Por Raúl S. Saura
En infinidad de campos, The Walking Dead ha hecho historia. La producción de Frank Darabont iniciada en 2010 ha conseguido convertir un género tan trillado como el de los zombies en una de las series más seguidas de todos los tiempos. Ha conseguido que un canal por cable se convierta en rival de grandes eventos deportivos, ha logrado atraer a millones de espectadores asombrados de que se pudieran mezclar vísceras, acción y temáticas abiertamente profundas, incluso filosóficas, con un inigualable desparpajo. Ha sabido crecer temporada a temporada y, con ese crecimiento tanto artístico como económico, ha ejercido de gallina de los huevos de oro de la AMC para rodar series de mayor gafapastismo como Mad Men y Breaking Bad mientras continuaba su ascendente desarrollo personal.
Y aquí llegamos, a la quinta temporada del grupo de Rick Grimes. A un guantazo en toda la boca a las producciones de mayor prestigio de la pequeña pantalla, ya que muchas decayeron en su quinto año mientras que The Walking Dead sólo ha ido a más. A más muertes, más sangre, sí. Pero también ha ido a más en mucho más y eso lo demuestra el primer episodio de la segunda tanda, What happened and what's going on. Una soberana obra maestra que no sólo ha continuado con la valentía del último año con pérdidas dolorosas e inmisericordia a la hora de cortar tramas que podrían estirarse mucho más. No, los showrunners del show (han cambiado tanto que ya ni se sabe quién dirige a los caminantes, del último showrunner de quien se tenga constancia es de Scott Gimple) no temen a la hora de deshacerse de caníbales, adentrarse en Atlantas primigenias ni aterrorizar a base de revelaciones estomagantes mientras hacían esperar tortuosamente una continuación. Más que nunca, los guionistas se han arriesgado en el último año al cubrir arcos argumentales casi simultáneamente, saltando de unos a otros como Tarzán con las lianas para, de momento, no estamparse contra el suelo ni una sola vez.
Pero What happened and what's going on fue incluso más allá. Tras dos meses de parón y todavía un sabor amargo en la garganta, la historia de dolor y muerte nos entregó un inusitado capítulo. Inusitado por único, inusitado por rompedor. Se dijo que tras Auswitz la poesía se había vuelto imposible. En el apocalíptico mundo de los caminantes se ha demostrado que no con un episodio completamente poético. Que apelaba a las emociones y a la belleza, con un cuidado en cada escena, en cada flashback y flashforward, cercano a la orfebrería. Porque The Walking Dead presentó el pasado domingo en Estados Unidos una obra de arte, un episodio arriesgado, valiente y único, apelando al espíritu de la serie. Un episodio inolvidable y, muy probablemente, el mejor de su historia, como si Red, The Grove o No Sanctuary fueran moco de pavo.

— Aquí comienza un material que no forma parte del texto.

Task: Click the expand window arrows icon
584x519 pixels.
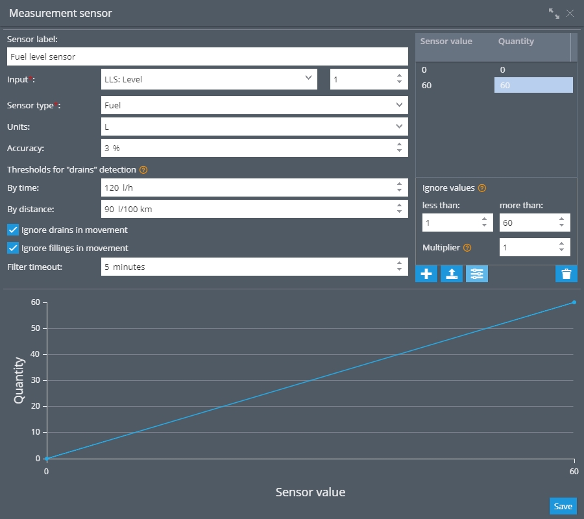Action: (x=554, y=14)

Este fue distinto, arriesgado, y de nuevo no cayeron, sino que se elevaron aún más en una ascensión imparable en todos los aspectos. Parece imposible medir el techo que encontrará la serie porque aún no se vislumbra y se prometen infinidad de tramas para el futuro, que los aficionados agradecemos hasta con lágrimas en los ojos. Por los gritos, los sustos, las muertes (se despidieron con una y regresaron con otra, la una más trágica y esta más poética), los reencuentros, las recuperaciones, las fugaces sonrisas y la eterna lucha por la vida en un mundo ya muerto. En un mundo donde el hombre es un lobo por el hombre, en la serie más hobbesiana que se haya conocido (ríete tú de Game of Thrones). En un mundo en el que el leviatán ya no existe y nada te protege de nadie. Donde no existe caravana, cárcel, iglesia ni santuario que sirva de refugio por mucho. Sólo una salida hacia delante, por más torsos, plagas y padecimientos que haya por el camino. Avanzar es la única solución, sobrevivir la última ocupación en un mundo que ya no es mundo, ni seguro ni vivo. Un mundo sin leviatán contra el mal. Pero, como nos demuestran, un mundo con poesía.